Die Polizei geht in ihrer Darstellung auch kurz auf zwei weitere Widerstandshandlungen ein, es sind wohl die kritischen Momente am Ende des Videos: Ein ebenfalls 23-Jähriger – auch er habe reichlich Alkohol getrunken – soll einen Polizisten zur Seite gestoßen und beschimpft, sich gegen die Festnahme „heftig“ gewehrt haben. Ein 25-Jähriger, so der Polizeibericht, „schlug und trat nach ihnen [Polizisten, d. Red.], um eine Mitnahme seines Freundes zu verhindern“. Die „Ausschreitungen“ hätten „lediglich durch den Einsatz mehrerer hinzu gerufener Streifenwagenbesatzungen beendet werden“ können.
In ihrer Pressemitteilung beschreibt die Polizei auch den Einsatz von Waffen und Hilfsmitteln körperlicher Gewalt: „Zur Überwindung der erheblichen Widerstandshandlungen wurde seitens der Polizei auch Pfefferspray eingesetzt.“ Zudem sei ein weiterer Mann, der den Einsatz gestört habe, „mit einer Handfessel ruhig gestellt“ worden.
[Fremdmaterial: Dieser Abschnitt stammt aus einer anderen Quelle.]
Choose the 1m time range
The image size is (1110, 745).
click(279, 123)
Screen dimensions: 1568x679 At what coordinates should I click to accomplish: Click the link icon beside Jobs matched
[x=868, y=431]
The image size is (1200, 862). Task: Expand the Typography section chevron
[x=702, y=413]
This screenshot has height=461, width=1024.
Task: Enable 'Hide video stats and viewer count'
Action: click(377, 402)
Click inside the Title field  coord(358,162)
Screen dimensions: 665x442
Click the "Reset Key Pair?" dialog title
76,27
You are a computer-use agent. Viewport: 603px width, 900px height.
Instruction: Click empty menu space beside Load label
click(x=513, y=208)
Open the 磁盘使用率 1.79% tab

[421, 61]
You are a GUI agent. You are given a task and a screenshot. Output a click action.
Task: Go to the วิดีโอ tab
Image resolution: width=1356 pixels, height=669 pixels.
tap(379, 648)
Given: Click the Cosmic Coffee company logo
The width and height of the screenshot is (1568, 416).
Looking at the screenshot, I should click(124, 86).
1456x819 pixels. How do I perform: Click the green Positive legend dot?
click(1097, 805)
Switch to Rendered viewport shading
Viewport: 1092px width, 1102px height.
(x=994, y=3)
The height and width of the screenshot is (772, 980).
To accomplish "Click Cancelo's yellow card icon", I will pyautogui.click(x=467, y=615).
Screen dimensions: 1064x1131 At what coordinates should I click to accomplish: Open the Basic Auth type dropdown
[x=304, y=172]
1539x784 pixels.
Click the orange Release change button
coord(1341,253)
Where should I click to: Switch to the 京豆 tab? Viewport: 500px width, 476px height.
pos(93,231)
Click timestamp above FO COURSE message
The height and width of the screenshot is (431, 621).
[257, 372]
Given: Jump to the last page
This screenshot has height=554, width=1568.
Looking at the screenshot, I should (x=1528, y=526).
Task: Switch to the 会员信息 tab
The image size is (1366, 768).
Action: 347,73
Vor allem aber werden zunächst Polizisten prüfen müssen, ob all die gefilmten Schläge ihrer Kollegen nach den Maßstäben im Polizeigesetz NRW eine verhältnismäßige Reaktion zur Gefahrenabwehr beziehungsweise Strafverfolgung waren – und vielleicht auch, welche Kollegen überhaupt zugeschlagen haben. Das Video könnte bei der Beantwortung dieser Fragen eine Hilfe sein.